Allí estaba, en una de las celdas del laboratorio del ala norte. Una forma humanoide,
desmesuradamente corpulenta, de piel escamosa y azulada, cuyas extremidades terminaban en
membranas palmarias, coronadas por afiladas garras. En su rostro, ovalado y anguloso, tres
orificios sustituían la existencia de un tabique nasal.
– Hijo.
Aquel ser, no había duda, era el resultado de nuestro primer experimento, presuntamente muerto
y arrojado a las profundidades del Bósforo para ocultar nuestros crímenes. Y así como la
repugnancia más infame había recorrido mi ser al contemplar por vez primera aquella monstruosa
forma fetal, un sentimiento diametralmente dispar me invadió en aquel instante.
– Cuánto lo siento.
Aquella disculpa se extendía mucho más allá de su ser, a todos y cada uno de los inmorales actos
que había realizado en compañía de Adem. Mientras lo liberaba fui consciente de cuántos años
había albergado aquella necesidad de pedir perdón, sin que jamás me hubiera topado con alguien
para quien mis palabras pudieran significar lo más mínimo.
– Acompáñame.
Por toda respuesta la criatura se alzó renqueante sobre sus palmas traseras y me siguió, encorvada,
hasta la puerta del laboratorio, los sonidos del incendio extendiéndose a nuestras espaldas. Tras
asegurarme de que el camino se hallaba libre de réplicas nos zambullimos en la noche. Lenta pero
inexorablemente nos acercamos a los límites del poblado, donde los frondosos bosques ocultarían
nuestra huida.
Al llegar a una de las últimas calles nos topamos con uno de aquellos seres; la sombra alzó una
oxidada campana, que hizo repicar con movimientos autómatas. Adem apareció por la esquina
opuesta, rodeado por un ejército de réplicas. Sus ojos, reflejando el odio y la maldad más
absolutos, se clavaron en lo más hondo de mi ser, menguando los últimos resquicios de mi frágil
determinación. Y aun así, inmerso en las profundidades del miedo y la locura, logré dar un paso
al frente señalando a aquel nohombre, que fuera mi mentor, con la resolución propia de un necio
arrepentido.
- ¡Tu obra morirá esta noche!
Aquel hubiera sido un digno final, una última batalla de redención. Pero mi hijo, en un acto de
altruismo imposible, me arrojó hacia atrás, señalando el bosque que se abría a nuestras espaldas.
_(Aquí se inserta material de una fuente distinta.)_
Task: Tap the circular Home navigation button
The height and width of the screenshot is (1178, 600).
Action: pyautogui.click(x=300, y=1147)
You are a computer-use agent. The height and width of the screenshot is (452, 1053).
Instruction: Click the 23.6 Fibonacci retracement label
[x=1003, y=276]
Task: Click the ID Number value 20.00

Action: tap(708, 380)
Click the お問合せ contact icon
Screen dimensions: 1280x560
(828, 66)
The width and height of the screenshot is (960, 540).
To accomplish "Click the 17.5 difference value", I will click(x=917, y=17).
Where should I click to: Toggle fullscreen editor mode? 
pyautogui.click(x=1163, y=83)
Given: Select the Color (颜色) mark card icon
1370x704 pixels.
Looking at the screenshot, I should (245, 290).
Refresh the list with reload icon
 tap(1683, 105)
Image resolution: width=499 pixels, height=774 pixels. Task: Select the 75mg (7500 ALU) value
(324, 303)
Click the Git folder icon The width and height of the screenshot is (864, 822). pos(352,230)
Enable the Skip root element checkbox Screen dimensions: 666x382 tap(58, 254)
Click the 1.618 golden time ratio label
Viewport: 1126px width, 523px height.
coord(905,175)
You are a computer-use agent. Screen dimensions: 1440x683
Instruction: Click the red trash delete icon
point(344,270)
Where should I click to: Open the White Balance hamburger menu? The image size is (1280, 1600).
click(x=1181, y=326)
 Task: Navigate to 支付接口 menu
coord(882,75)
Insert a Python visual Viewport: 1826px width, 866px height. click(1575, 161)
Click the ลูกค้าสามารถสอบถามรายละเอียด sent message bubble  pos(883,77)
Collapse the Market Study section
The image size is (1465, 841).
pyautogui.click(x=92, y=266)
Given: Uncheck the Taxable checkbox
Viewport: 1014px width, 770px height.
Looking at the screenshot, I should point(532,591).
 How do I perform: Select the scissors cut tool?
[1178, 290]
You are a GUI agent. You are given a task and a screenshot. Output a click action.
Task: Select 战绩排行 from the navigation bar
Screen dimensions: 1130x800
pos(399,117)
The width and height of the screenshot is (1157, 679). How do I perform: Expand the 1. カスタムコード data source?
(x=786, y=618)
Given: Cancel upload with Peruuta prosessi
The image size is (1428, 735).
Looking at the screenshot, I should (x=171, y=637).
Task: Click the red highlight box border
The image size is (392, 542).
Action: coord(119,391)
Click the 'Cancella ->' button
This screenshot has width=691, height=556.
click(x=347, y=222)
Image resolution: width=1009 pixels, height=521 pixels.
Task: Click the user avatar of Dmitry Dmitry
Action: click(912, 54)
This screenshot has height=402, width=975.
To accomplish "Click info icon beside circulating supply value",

Nos observamos fijamente, narrándonos con la mirada la desdichada historia de nuestras vidas,
construyendo juntos el recuerdo soñado de lo que podría haber sido y de lo que nunca llegaría a
suceder. Nos observamos con el amor de un padre y un hijo, expresando sin lenguaje lo que las
palabras jamás hubieran logrado decir.
Y así hui, dejando atrás aquel escenario impensable. Al atravesar la linde del bosque volví la
mirada hacia el millar de gritos de dolor que quebraban la noche. Él era el ángel sin alas,
golpeando salvajemente la jauría de sombras, desgarrando piel y tejidos, abriendo heridas
deletéreas, quebrando huesos y cráneos como barro endurecido. Y así avanzaba, implacable, a
través de cuerpos caídos y entrañas palpitantes, hacia el mismísimo nohombre, quien elevaba los
brazos en un gesto inútil de protección.